Yves Vaillancourt. Ce qui est certain, c’est que mon éditeur a compris l’intérêt d’un tel livre grâce au succès de la série The Queen’s Gambit ! Mon manuscrit était écrit depuis dix ans. Je n’ai eu qu’à ajouter un texte sur Beth Harmon et la série, ainsi qu’à revoir mon fil conducteur.  Mais en ce qui me concerne, ni la pandémie ni cette série n’ont changé  quoi que ce soit en ce qui a trait à mon intérêt pour les échecs, qui remonte à mon adolescence et n’a jamais faibli.

Entretien avec Yves Vaillancourt

Les échecs semblent avoir de l’avenir devant eux. Qu’en pensez-vous ? Suivez-vous l’actualité échiquéenne, les tournois, les nouveautés ? Il s’est récemment passé un drame entre Magnus Carlsen et Hans Niemann ? Est-ce que le philosophe, l’écrivain et l’échéphile que vous êtes a une opinion sur la question ?

Yves Vaillancourt. Certes, je suis l’actualité échiquéenne et je joue tous les jours aux échecs. Sur les événements que vous mentionnez, je tracerais un parallèle avec l’attitude de l’ancien champion du monde Garry Kasparov, quand il a refusé de défendre son titre contre son challenger « légal », Alexi Shirov. Kasparov considérait son adversaire trop faible, ce qui est un peu l’argument de Carlsen face à Nepomniatchi, qui a remporté le tournoi des Candidats. Mais qu’est-ce qui amène ces grands champions à vouloir ainsi choisir leur rival ? À mon avis, c’est un facteur psychologique lié à la précocité de l’ascension des joueurs au sommet, phénomène qui ne fait que s’accélérer avec la possibilité pour les très jeunes de jouer à volonté en ligne. Carlsen vient à peine d’avoir 30 ans et il domine les échecs depuis 10 ans. Steinitz, par contraste, est devenu champion du monde en 1886 à l’âge de 50 ans. Une lassitude capricieuse est le risque de ces champions sacrés trop tôt dans la vie. Et maintenant Carlsen voit ce jeune Niemann sortir de nulle part et le battre à l’âge de 19 ans ! Les soupçons de triche concernant ce dernier viennent achever de perturber ce monde riche, fascinant mais demeuré immature.

Joueur du pion roi

Pourriez-vous nous présenter Larry Steele, le préfacier de Jouer sa vie en jouant aux échecs ?

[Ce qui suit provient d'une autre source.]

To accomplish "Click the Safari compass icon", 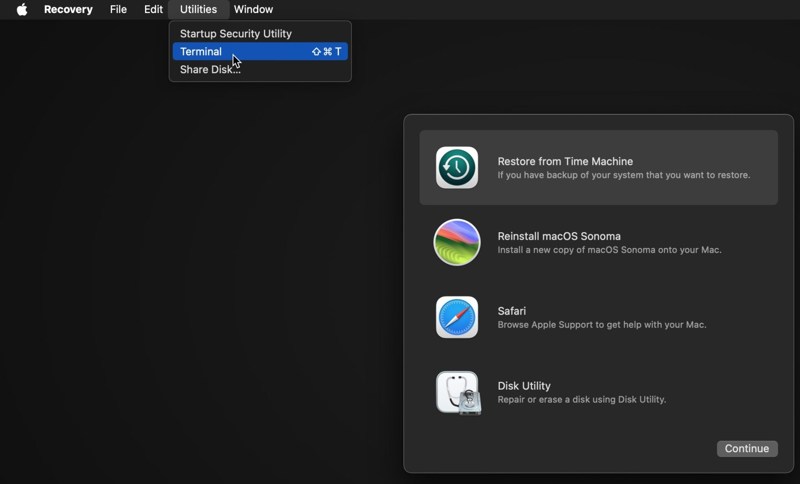I will tap(457, 318).
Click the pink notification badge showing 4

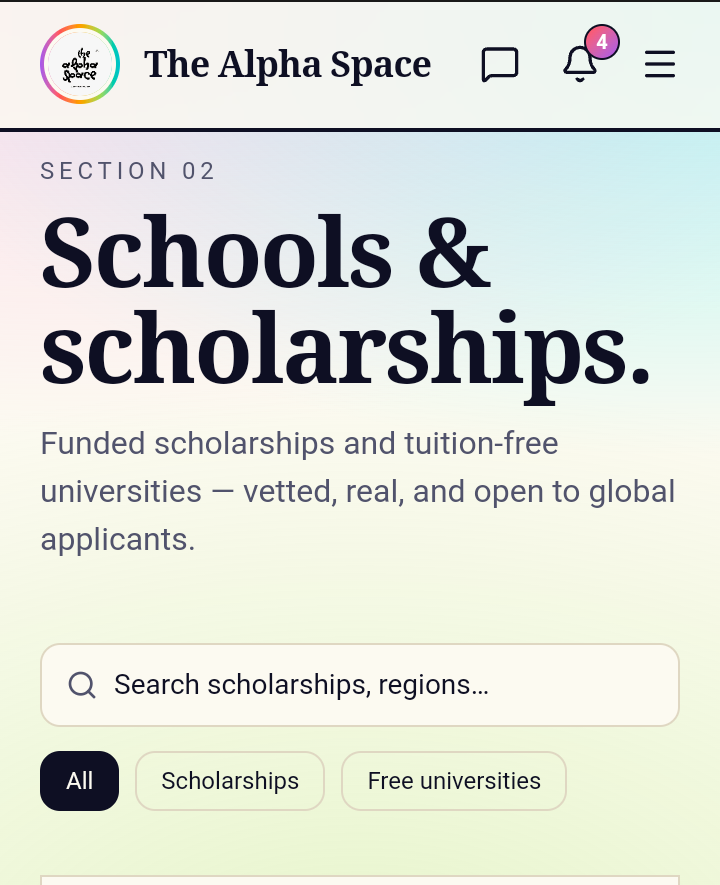pyautogui.click(x=602, y=42)
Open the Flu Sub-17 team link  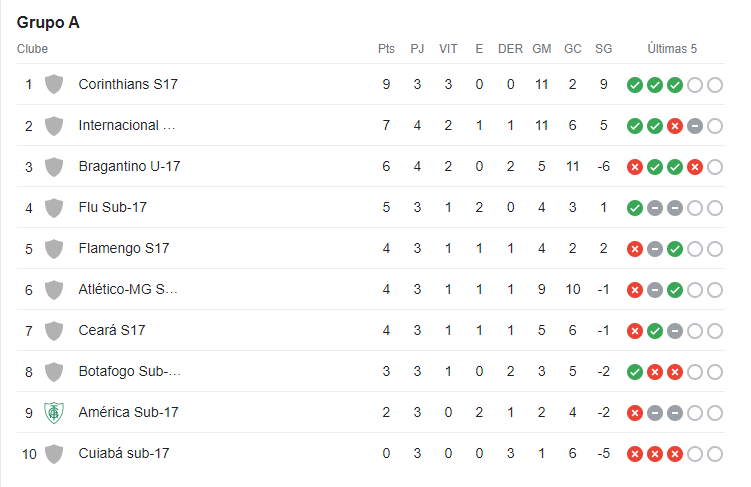(x=113, y=207)
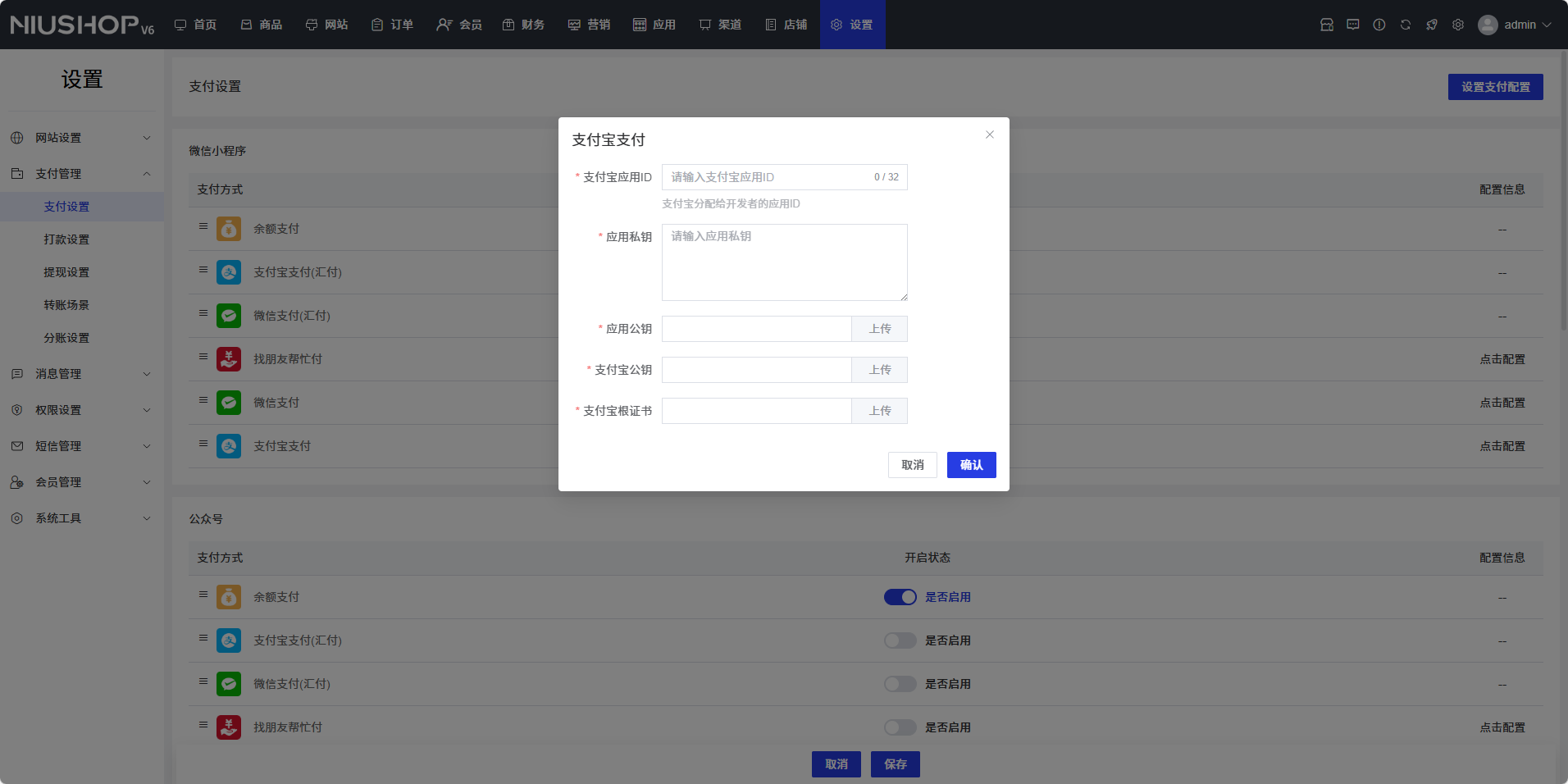Close the 支付宝支付 dialog with X

[989, 134]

Yves Vaillancourt. Larry Steele est un joueur du pion dame, tandis que moi je suis un joueur du pion roi ! Il avance prudemment dans la partie comme dans ses travaux d’universitaire. Ses ancêtres d’Europe de l’Est ont beaucoup donné à l’amour des échecs et il continue sur cette voie. Nous habitons à plus de 1000 kilomètres de distance et quand nous nous retrouvons, nous jouons sans arrêt. Nous avons eu aussi l’occasion d’échanger nos idées dans des colloques ennuyeux, où les échecs étaient notre sortie vers la liberté.

Nous avons relevé que vous avez omis d’aborder le texte de Patrick Süskind, « Un combat », mais en quoi cela est-il dû ? Est-il impossible d’établir une bibliographie exhaustive concernant les échecs ? Peut-être est-ce un phénomène contagieux dû à la complexité, à la richesse et au caractère infini du jeu lui-même ?

Yves Vaillancourt. Je ne connaissais pas ce texte.. De fait, je n’ai jamais tenté l’exhaustivité sur mon sujet. J’ai pris les œuvres qui ont frappé mon imagination au fil des décennies.  Comme vous dites, avec un clin d’œil à Borgès, ce jeu, comme l’autre, est infini.

Vous êtes l’auteur d’une œuvre abondante entre essais et romans. Quels liens établissez-vous entre l’écriture de fiction et de pensée ? Comment travaillez-vous et par quels moyens, outils et méthodes passez-vous d’un genre à l’autre ?

Yves Vaillancourt. L’écriture de mes récits et romans procède de l’errance qui a été la mienne pendant des années. En me posant dans la vie, je suis devenu essayiste.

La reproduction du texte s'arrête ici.